• **Requirement**: Could you rewrite the material starting at the line containing "Select Acne Vulgaris Junior program" and ending at the end of the material, with "Junior" replaced by "Senior" and everything else unchanged? Leave the pictures out of your answer.

------------------------------------------------

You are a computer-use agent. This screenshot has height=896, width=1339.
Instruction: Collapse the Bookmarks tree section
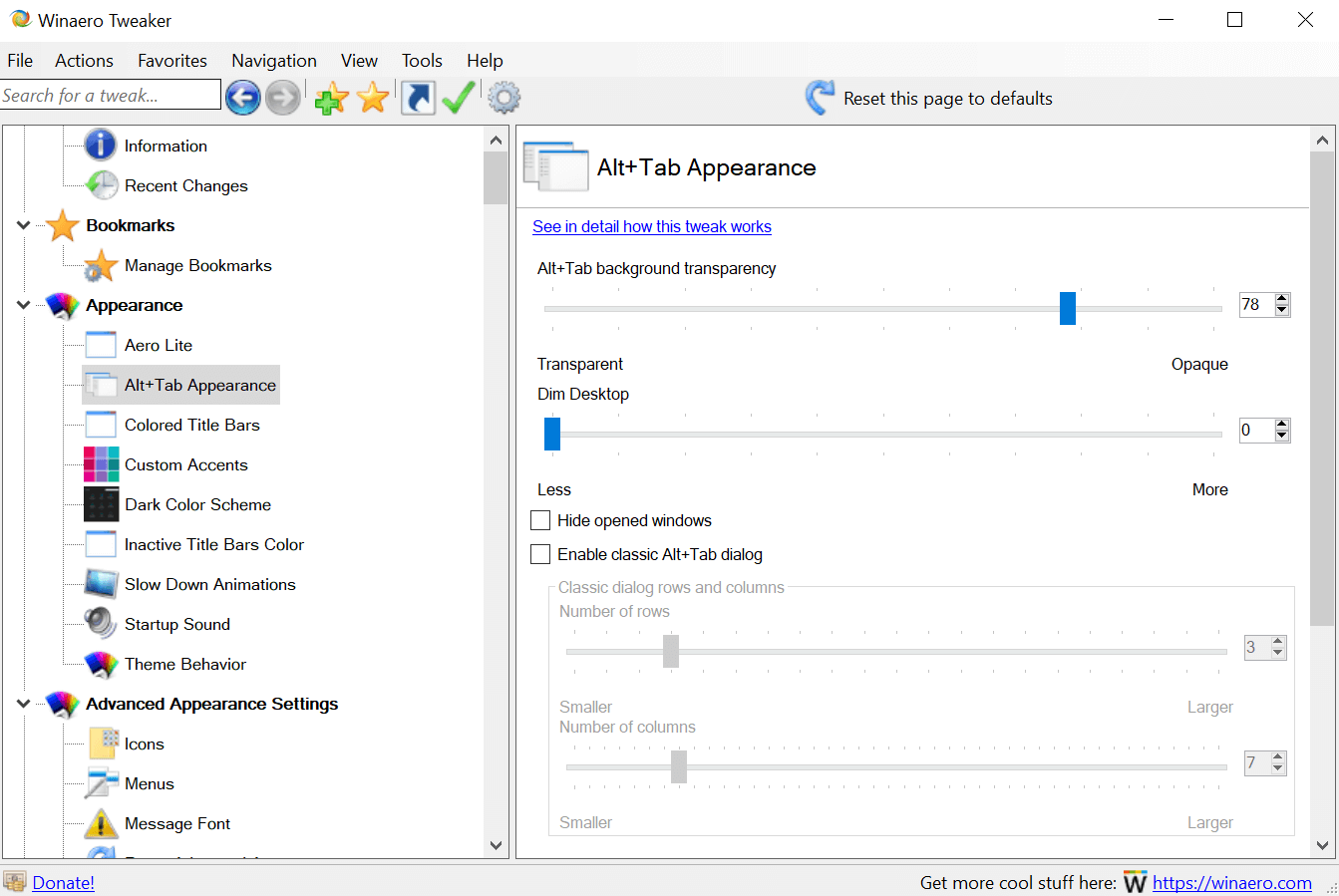tap(22, 225)
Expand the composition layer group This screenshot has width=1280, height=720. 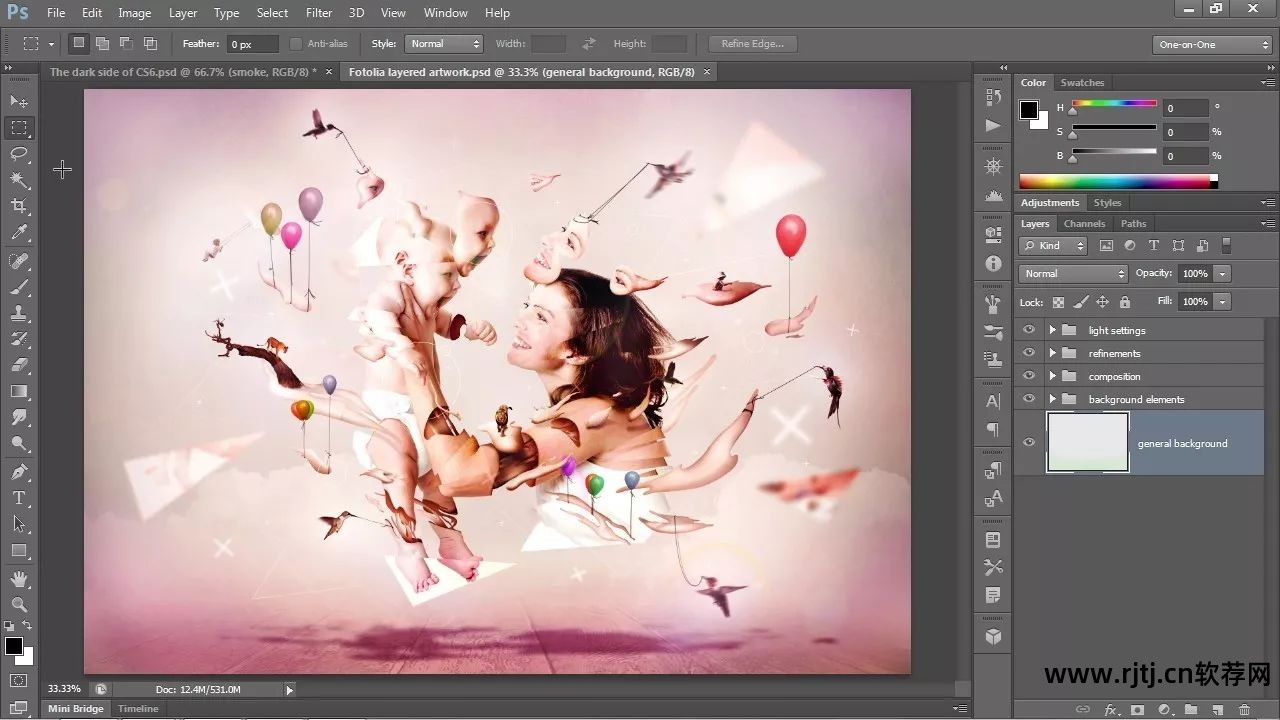pos(1052,376)
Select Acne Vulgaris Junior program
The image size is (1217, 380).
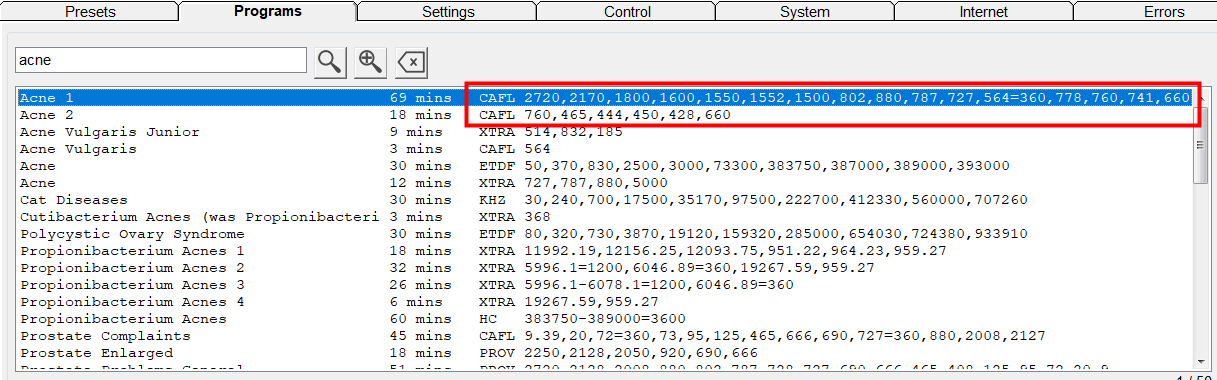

------------------------------------------------

• **Worked solution**:
Select Acne Vulgaris Senior program
The image size is (1217, 380).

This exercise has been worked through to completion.